Camera running. On the set a woman is tied up, beaten and raped. Smash cut to a man holding a loaded pistol. Close-up on the woman’s face as the bullet penetrates above her nose. Fin.

A wrap. In the can. Bury the body and sell the snuff film for $250,000, the going rate, according to Yaron Svoray, a former Israeli police detective and undercover officer for the U.S. drug enforcement Agency.

Rumors of snuff films imported from South America started circulating in this country in the early 1970’s. Picking up on the grisly urban legend, an enterprising film producer, Allen Shackleton, churned out a fake film titled Snuff! in 1976. “ The film that could only be made in South America where life is CHEAP!” screamed the film’s poster, showing a woman’s neck under the sharp blade of a clapper board about to cut off her head.

The film bombed, but to this day the idea that snuff films are in circulation haunts the public imagination, or at least Yaron Svoray’s imagination. Svoray’s cop background allowed him to submerge himself in the seamy underworld of small-time hustlers, mobsters and porn producers. As a thriller, the snuff cop whirling through Bangkok, Paris, Munich, Bosnia and L.A. in search of films is exciting. He claims to have seen seven snuff films, but was unable to get his hands on any of them. A couple of them out of Bosnia seem credible. But a film of troopers shooting women and children, however horrifying, is not a snuff film.

When it comes to the real thing, we have to trust the cop. He interviews the ex-girlfriend of a Hell’s Angel who says she was present when the bikers made a snuff film on a Super 8 camera about 20 years ago. After her graphic description of a girl getting her throat cut, Svoray writes: “I knew it was true–I knew it deep in my guts. “

Not deep enough.

His gut feeling does nothing more than add one more anecdote to a list of rumors piling up over the years.

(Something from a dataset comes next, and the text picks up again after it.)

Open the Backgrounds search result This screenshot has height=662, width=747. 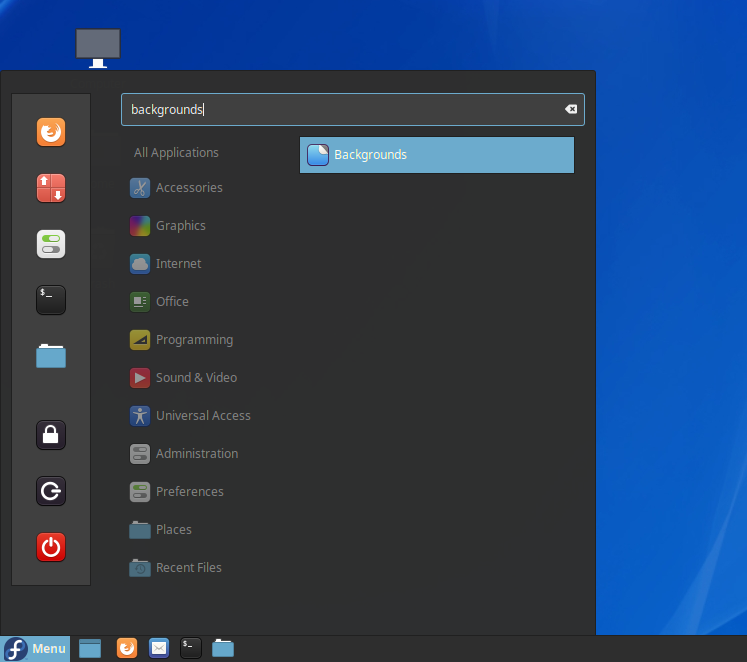[x=436, y=155]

Of all the snuff sightings in this book, the most vivid encounter takes place at a screen premiere of sorts. One of Svoray’s contacts takes him to a house in Connecticut where nine men, who have paid a $1,500 tab at the door, gather in the living room, take their seats and masturbate during the film.

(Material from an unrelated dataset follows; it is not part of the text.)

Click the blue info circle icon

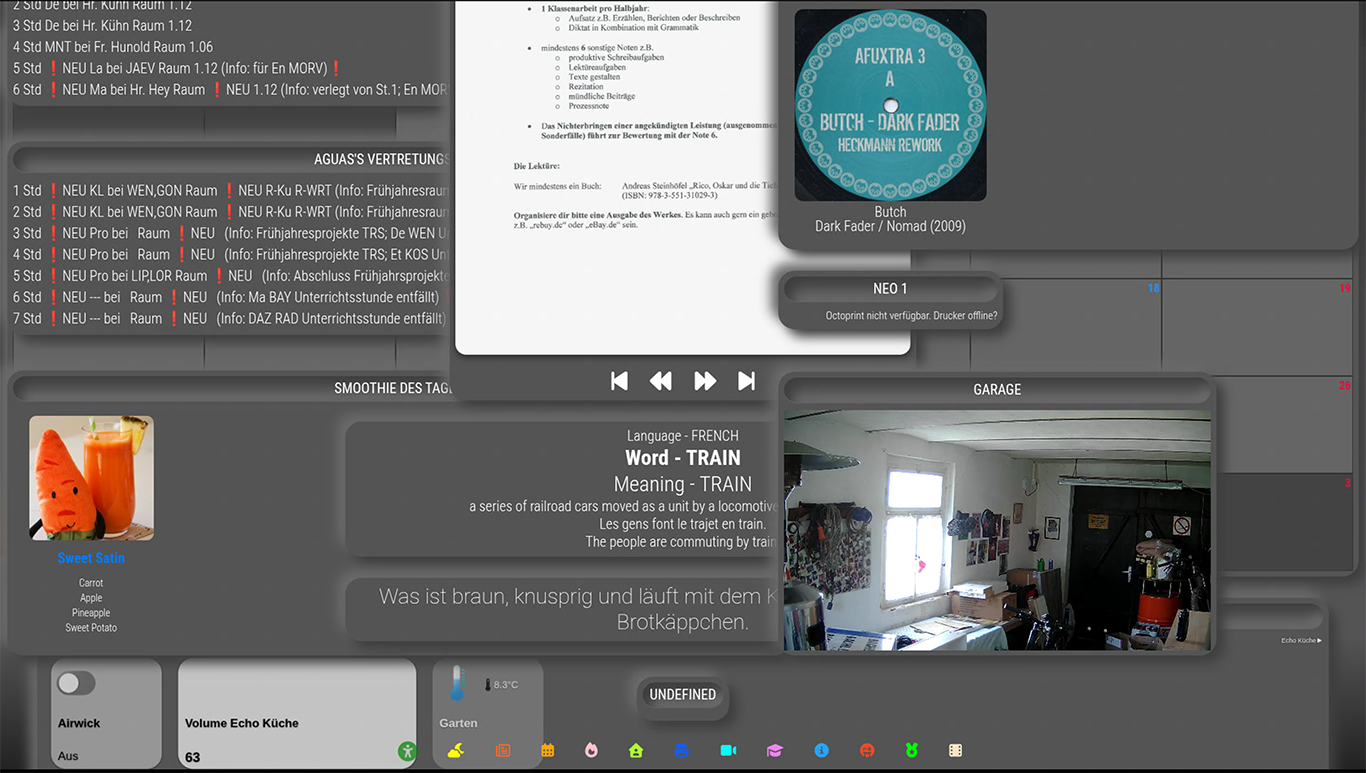point(821,750)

He says little about the men and does not describe the snuff film in detail. Again, you have to take him at his word, as you do throughout the narrative.

In 1994 a San Francisco Chronicle reporter, Rider McDowell, spent six months investigating this same territory. Result: Nothing. “I’ve endured watching a myriad of horrible fake snuff films...I’ve poured over dozens of unsolved murders around the country, searching, always searching. To no avail...” he writes. This I can believe, but it would bomb as a book. (Actually, this book of revelations bombed, but Borders still has a few copies. The book’s failure indicates people are no longer interested in snuff stuff, but it’s one of my obsessions.)

It is impossible to state categorically that no snuff film has ever been made. Maybe the ultimate orgasmic murder on film is circulating among sickos in search of their thrill. For those who believe snuff films are out there, this book will confirm their beliefs. For the skeptics he has no solid proof, or worse, he’s embellished his police reports.